А уже из Парижа я списался с редакцией газеты "Русский инвалид". Редактора я совсем не знал. Это был полковник генерального штаба Зыков, впоследствии заслуженный генерал. Тогда газета считалась весьма либеральной. Ее постоянными сотрудниками состояли уже оба "сиамских близнеца" тогдашнего радикализма (!) Суворин и Буренин как фельетонисты.
У Аксакова я подписывался буквами, а для "Инвалида" сочинил псевдоним "Авенир Миролюбов".
Так я обставил свой заработок в ожидании того, что буду писать как беллетрист и автор более крупных журнальных статей.
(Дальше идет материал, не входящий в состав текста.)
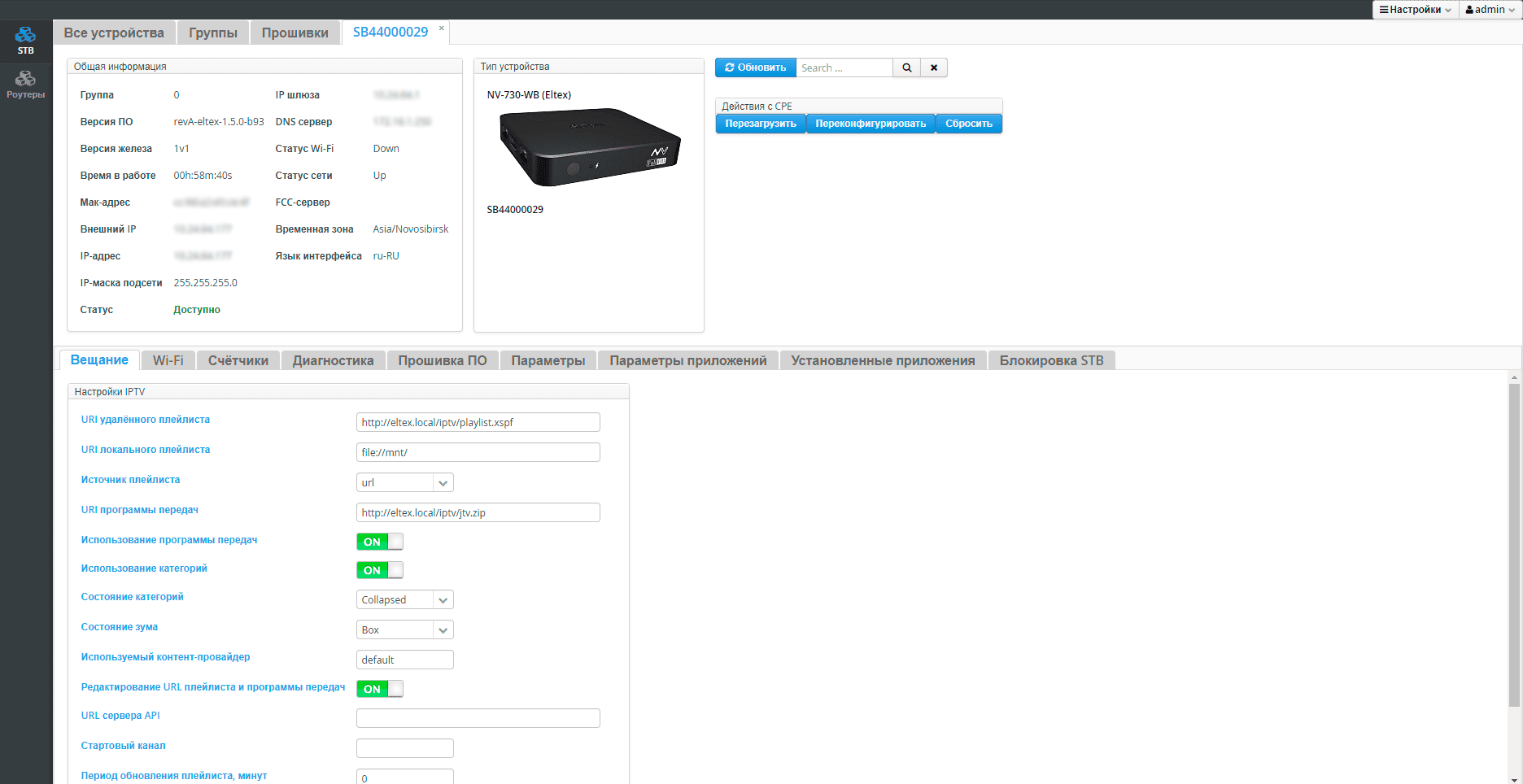Open the Роутеры section in sidebar
Viewport: 1523px width, 784px height.
click(25, 84)
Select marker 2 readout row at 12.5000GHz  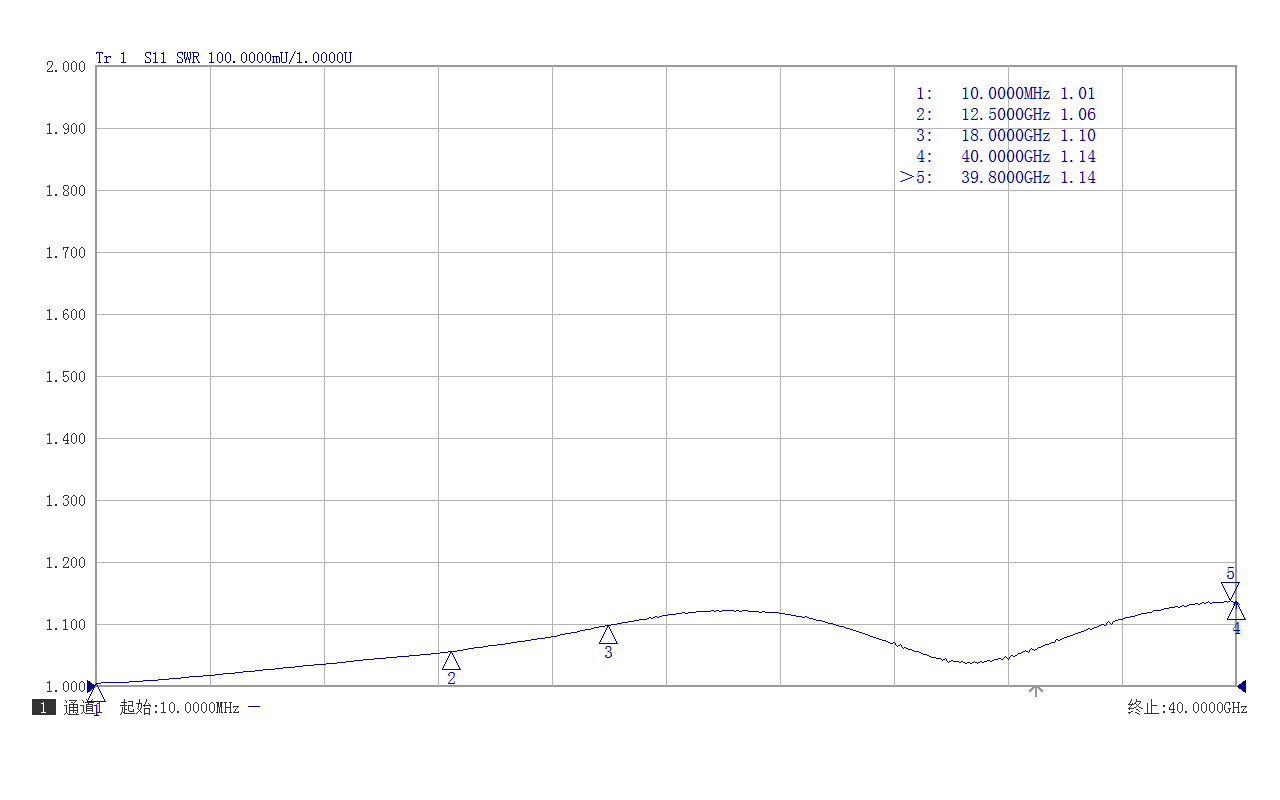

Но прямых связей с тогдашними петербургскими толстыми журналами у меня еще не было.
Поселился я опять в Латинском квартале, на самом Boulevard St. Michel - главной артерии "квартала школ", как парижане до сих пор зовут эту часть города.
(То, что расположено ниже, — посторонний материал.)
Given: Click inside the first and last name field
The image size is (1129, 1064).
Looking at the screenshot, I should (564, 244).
Тогда из студенческих кафе одним из самых бойких было Кафе молодой Франции, и теперь еще существующее, хотя и в измененном виде. Верхний над ним этаж занимали меблированные комнаты, довольно чистенькие, содержимые "мадамой" с манерами и тоном светской женщины. Было это уже подороже того, что мы с москвичами платили в Hotel Lincoln. Из них ботаник Петунников вернулся в Россию, а Вырубов совсем устроился в Париже, взял квартиру, отделал ее и стал поживать, как русский парижанин. Он продолжал свои работы по химии и минералогии, интересовался и медициной и расширял свое знакомство в научных сферах. Тогда уже он задумывал издавать с Литтре философский журнал. У него стали собираться позитивисты. А к следующему сезону он назначил дни - сколько помню, по четвергам, и через три года в один из них состоялось и мое настоящее знакомство с А. И. Герценом.
Программа моего парижского дня делалась гораздо разнообразнее, а стало быть, и пестрее. Я уже был корреспондент и обязан был следить за всякими выдающимися сторонами парижской жизни.
До открытия Всемирной выставки на Марсовом поле, в апреле, я имел достаточно досуга, чтобы отдаться моему специальному интересу к театру.
Познакомился я еще в предыдущий сезон с одним из старейших корифеев "Французской комедии" - Сансоном, представителем всех традиций "Дома Мольера". Он тогда уже сошел со сцены, но оставался еще преподавателем декламации в Консерватории. Я уже бывал у него в гостях, в одной из дальних местностей Парижа, в "Auteuil". Тогда он собирал к себе по вечерам своих учеников и бывших сослуживцев. У него я познакомился и с знаменитым актером Буффе, тогда уже отставным.